Luca Marchetti

Ha avuto bisogno di qualche giorno in più rispetto alle passate stagioni ma è valsa la pena aspettare un po’ di più. La Juve ora è pronta è già nella giornata di oggi potrebbe chiudere per Douglas Costa. Dopo quasi due mesi di trattativa nella giornata di ieri Rummenigge ha rotto gli indugi: “non c’è ancora accordo ma le trattative continuano, possibile intesa a breve” e l’intesa arriverà a brevissimo. In giornata Marotta e Branchini, che ha curato l’intermediazione, saranno a Monaco di Baviera per chiudere l’operazione. Operazione da circa 46 milioni di euro, ma la chiave sarà che il brasiliano arriverà in prestito con obbligo di riscatto. 6 milioni più o meno per il prestito 40 per il riscatto obbligatorio.

douglas costa juventus

Douglas costa arriverà in prestito con obbligo di riscatto

Questo consentirà alla Juventus di poter avere le mani relativamente libere per poter continuare il mercato. E la determinazione bianconera è quella di chiudere anche per Bernardeschi per il quale, qualche giorno fa, avevamo detto che la Juventus aveva pronta l’offerta da 40 milioni per convincere la Fiorentina a cederlo. Servirà ancora trattare (soprattutto su bonus), soprattutto bisognerà capire la concorrenza sul giocatore. Ma la Juventus ha la forte volontà di chiuderli entrambi. Soprattutto senza cedere Cuadrado ma approfittando delle cessioni che ci sono state e quelle che ancora ci saranno. Non dei big, così almeno sperano in bianconero. Ma con le cessioni degli altri.
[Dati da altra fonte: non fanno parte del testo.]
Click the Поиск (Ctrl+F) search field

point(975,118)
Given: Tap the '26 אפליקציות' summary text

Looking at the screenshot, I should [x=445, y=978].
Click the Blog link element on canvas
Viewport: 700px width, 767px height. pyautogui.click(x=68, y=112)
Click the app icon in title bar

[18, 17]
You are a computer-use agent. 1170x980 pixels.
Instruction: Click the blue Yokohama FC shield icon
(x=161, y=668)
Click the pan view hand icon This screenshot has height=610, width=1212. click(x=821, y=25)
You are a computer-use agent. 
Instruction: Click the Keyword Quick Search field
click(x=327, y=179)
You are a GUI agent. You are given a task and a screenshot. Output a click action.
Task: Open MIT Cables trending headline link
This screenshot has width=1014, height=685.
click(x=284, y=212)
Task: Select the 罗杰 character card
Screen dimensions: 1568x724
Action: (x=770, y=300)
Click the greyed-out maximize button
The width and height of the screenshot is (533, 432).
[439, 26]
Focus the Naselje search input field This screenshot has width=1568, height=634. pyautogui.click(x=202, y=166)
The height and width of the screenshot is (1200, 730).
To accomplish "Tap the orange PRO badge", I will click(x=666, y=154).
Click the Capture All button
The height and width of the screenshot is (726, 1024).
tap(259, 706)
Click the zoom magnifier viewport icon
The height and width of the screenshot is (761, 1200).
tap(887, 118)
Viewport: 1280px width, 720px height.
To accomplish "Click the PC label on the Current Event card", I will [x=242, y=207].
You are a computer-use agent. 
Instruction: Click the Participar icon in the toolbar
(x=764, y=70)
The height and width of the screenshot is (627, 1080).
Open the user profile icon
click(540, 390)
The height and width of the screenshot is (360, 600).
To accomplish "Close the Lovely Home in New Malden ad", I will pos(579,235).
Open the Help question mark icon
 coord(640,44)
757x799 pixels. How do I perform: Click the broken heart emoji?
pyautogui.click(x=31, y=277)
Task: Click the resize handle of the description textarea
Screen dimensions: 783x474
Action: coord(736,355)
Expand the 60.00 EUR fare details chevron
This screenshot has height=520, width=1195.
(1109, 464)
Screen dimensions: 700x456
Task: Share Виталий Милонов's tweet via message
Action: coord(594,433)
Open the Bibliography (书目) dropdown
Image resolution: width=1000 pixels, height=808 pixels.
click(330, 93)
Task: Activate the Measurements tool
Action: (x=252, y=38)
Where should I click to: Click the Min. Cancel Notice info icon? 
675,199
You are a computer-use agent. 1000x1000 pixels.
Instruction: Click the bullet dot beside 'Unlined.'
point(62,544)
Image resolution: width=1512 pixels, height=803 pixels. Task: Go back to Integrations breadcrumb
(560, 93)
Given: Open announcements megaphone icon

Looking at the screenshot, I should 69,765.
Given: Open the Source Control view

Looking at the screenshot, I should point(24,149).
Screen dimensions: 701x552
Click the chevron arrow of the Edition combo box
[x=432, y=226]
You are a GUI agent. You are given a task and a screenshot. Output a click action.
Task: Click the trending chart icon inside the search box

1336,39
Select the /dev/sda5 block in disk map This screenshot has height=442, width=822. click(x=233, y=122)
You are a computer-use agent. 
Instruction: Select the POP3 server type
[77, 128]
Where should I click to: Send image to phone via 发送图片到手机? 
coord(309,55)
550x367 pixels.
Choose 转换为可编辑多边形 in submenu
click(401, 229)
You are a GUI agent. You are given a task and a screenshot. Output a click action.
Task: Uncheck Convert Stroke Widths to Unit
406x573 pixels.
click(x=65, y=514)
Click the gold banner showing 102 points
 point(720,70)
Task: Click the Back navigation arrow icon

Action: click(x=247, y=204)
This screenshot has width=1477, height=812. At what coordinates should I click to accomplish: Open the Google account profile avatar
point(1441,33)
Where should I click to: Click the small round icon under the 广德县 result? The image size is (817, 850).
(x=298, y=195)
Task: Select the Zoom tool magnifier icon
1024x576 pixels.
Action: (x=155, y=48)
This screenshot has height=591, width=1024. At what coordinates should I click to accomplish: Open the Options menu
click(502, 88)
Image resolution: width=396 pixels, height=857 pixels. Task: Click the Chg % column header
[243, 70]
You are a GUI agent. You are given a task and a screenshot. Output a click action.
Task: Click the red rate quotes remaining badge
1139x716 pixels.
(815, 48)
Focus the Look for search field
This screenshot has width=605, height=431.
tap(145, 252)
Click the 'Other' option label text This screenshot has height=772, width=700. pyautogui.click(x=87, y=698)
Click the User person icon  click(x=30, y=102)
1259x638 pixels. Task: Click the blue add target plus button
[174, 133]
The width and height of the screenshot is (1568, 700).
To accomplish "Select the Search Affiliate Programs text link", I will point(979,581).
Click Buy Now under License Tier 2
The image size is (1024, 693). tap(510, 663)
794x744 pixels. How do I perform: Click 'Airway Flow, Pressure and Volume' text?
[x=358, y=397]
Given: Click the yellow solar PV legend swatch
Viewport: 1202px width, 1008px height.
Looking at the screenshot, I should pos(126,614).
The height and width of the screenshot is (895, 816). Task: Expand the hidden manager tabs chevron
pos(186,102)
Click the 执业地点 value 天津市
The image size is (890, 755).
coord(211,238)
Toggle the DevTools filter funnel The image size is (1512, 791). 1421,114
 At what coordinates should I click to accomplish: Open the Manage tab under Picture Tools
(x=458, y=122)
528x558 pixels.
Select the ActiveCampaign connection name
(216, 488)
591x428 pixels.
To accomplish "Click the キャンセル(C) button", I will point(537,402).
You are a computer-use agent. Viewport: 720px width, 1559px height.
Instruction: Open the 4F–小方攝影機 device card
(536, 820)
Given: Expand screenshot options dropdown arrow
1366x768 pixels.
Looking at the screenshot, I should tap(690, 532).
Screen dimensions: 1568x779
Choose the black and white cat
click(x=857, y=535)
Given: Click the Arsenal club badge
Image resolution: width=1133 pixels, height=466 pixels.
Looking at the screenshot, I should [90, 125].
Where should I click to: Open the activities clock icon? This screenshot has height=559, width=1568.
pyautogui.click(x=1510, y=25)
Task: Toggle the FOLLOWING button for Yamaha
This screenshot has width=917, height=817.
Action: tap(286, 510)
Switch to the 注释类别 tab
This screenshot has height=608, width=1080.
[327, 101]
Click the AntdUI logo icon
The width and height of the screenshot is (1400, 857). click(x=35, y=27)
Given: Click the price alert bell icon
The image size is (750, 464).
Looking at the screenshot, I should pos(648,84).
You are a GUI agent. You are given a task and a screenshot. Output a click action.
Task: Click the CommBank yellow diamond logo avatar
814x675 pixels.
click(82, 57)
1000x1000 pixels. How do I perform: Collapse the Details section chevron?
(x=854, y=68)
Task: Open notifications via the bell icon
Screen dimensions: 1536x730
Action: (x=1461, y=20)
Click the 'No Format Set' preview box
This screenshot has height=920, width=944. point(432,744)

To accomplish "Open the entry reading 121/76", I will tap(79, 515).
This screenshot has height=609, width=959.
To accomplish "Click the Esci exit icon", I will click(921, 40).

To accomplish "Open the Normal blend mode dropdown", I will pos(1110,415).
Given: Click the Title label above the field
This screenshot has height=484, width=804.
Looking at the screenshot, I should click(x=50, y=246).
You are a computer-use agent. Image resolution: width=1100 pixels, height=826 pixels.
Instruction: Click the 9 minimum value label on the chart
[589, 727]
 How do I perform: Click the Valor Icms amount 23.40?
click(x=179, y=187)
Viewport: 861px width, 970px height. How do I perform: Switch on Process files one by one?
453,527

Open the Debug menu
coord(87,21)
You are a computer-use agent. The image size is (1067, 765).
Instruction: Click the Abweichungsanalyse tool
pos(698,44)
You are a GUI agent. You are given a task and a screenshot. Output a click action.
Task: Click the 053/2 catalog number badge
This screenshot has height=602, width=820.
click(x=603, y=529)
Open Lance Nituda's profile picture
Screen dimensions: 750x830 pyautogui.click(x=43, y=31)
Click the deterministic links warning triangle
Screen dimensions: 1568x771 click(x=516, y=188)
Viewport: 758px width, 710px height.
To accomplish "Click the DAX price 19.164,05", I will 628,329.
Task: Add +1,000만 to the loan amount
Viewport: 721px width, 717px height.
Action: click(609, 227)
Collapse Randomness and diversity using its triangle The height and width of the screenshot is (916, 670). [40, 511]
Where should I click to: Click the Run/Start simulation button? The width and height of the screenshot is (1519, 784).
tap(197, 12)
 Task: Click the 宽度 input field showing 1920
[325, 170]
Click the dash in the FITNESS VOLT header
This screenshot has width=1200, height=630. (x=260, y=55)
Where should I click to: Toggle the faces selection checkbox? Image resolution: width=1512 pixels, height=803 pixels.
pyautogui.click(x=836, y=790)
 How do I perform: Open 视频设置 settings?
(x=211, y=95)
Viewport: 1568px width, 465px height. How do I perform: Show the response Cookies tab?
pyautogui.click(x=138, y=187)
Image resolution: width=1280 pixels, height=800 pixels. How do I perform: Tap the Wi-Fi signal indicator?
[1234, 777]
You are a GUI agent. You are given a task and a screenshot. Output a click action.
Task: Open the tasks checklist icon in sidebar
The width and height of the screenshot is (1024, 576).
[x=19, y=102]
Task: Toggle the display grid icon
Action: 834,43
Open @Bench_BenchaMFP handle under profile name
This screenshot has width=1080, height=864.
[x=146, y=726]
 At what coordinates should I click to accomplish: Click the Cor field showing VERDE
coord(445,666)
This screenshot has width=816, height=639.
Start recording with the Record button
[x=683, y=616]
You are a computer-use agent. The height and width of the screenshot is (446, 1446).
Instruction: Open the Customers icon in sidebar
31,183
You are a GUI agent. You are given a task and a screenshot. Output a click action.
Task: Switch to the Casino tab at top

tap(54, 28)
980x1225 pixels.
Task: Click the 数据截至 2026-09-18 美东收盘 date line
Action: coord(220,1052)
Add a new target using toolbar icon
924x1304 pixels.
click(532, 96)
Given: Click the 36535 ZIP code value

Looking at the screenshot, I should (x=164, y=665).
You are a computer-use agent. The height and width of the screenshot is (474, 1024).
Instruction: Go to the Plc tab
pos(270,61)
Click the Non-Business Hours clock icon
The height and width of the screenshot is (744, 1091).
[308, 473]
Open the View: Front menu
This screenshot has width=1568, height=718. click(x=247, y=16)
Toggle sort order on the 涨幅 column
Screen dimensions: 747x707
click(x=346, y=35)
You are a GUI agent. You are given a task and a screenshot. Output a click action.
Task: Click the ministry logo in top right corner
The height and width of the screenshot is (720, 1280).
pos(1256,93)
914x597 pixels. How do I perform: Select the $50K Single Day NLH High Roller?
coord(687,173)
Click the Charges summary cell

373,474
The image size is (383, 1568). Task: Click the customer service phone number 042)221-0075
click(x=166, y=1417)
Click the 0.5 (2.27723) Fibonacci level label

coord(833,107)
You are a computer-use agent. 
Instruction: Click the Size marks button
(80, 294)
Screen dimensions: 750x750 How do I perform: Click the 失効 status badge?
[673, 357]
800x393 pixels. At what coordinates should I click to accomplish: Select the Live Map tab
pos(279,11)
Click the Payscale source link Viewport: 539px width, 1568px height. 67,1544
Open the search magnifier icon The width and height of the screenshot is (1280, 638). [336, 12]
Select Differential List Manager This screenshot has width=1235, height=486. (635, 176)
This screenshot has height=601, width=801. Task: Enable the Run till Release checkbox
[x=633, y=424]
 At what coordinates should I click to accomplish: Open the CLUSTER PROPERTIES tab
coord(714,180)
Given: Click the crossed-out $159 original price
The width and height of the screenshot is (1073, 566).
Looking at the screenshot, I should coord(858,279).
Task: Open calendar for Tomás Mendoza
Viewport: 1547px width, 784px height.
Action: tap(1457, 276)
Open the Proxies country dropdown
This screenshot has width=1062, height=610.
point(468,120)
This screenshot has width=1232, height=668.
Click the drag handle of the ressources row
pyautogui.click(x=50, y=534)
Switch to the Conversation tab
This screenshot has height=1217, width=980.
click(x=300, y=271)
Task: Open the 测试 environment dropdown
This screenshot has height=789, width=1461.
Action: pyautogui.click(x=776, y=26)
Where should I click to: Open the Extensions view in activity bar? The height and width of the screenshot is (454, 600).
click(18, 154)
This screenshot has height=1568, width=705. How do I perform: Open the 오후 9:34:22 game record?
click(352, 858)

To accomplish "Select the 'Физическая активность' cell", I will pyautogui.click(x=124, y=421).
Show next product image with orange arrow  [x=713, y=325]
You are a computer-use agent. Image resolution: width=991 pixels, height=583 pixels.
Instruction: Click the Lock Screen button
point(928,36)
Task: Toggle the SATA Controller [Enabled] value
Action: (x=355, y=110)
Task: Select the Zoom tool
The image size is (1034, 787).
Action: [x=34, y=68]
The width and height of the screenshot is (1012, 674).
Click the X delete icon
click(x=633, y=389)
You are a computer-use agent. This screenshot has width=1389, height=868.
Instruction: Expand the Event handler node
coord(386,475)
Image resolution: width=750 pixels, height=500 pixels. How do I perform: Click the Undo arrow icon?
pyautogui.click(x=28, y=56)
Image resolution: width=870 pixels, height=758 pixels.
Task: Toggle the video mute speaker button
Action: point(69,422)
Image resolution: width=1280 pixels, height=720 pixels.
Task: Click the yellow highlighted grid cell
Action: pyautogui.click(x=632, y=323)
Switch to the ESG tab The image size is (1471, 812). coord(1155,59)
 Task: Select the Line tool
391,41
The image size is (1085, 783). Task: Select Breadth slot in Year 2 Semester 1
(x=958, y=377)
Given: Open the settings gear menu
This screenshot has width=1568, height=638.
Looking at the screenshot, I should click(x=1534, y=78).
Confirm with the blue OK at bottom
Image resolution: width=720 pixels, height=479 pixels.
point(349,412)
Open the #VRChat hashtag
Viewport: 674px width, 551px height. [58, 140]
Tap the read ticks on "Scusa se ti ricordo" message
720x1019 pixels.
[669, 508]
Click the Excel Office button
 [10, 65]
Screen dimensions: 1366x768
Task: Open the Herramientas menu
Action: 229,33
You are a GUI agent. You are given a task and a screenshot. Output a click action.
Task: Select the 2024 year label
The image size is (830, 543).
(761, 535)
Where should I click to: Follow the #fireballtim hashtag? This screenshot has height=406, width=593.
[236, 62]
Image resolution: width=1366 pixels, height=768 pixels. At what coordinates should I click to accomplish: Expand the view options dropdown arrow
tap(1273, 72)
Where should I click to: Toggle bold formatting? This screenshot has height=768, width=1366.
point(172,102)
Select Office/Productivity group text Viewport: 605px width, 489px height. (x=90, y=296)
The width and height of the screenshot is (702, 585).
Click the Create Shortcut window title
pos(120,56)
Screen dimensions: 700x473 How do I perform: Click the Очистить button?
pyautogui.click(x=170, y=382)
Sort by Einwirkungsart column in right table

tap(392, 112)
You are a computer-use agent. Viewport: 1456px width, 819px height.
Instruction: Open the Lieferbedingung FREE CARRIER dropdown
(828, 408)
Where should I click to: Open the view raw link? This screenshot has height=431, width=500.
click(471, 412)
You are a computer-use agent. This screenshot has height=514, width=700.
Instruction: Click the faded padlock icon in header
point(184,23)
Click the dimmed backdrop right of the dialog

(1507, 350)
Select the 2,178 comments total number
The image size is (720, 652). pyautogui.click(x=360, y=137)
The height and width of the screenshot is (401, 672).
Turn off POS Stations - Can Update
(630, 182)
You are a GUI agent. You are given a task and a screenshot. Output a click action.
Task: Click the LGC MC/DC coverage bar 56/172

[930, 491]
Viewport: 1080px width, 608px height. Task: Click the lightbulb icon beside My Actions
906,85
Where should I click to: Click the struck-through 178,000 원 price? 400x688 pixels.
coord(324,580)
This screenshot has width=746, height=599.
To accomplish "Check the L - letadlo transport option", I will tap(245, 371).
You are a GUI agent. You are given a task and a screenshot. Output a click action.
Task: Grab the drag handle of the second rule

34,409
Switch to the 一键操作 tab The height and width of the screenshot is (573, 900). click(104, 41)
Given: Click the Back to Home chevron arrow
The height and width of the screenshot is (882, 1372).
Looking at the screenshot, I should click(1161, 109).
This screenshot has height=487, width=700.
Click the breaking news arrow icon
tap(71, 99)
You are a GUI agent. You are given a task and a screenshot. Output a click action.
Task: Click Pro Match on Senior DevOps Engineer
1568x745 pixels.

Norberto Neto, nuovo portiere del Valencia

Da Lemina (richiesto in Inghilterra) a Neto e Donis (già venduti), da Rincon (che piace anche alla Fiorentina oltre che all’Atalanta) a Cassata sul quale c’è anche il Sassuolo. Un tesoretto da poter reinvestire per potenziare l’attacco e poi andare alla caccia di De Sciglio, visto che con l’arrivo di Douglas Costa si esclude automaticamente quello di Danilo e quello di Aurier (entrambi extracomunitari). Sta nascendo la nuova Juve, senza fretta, ma con le ali.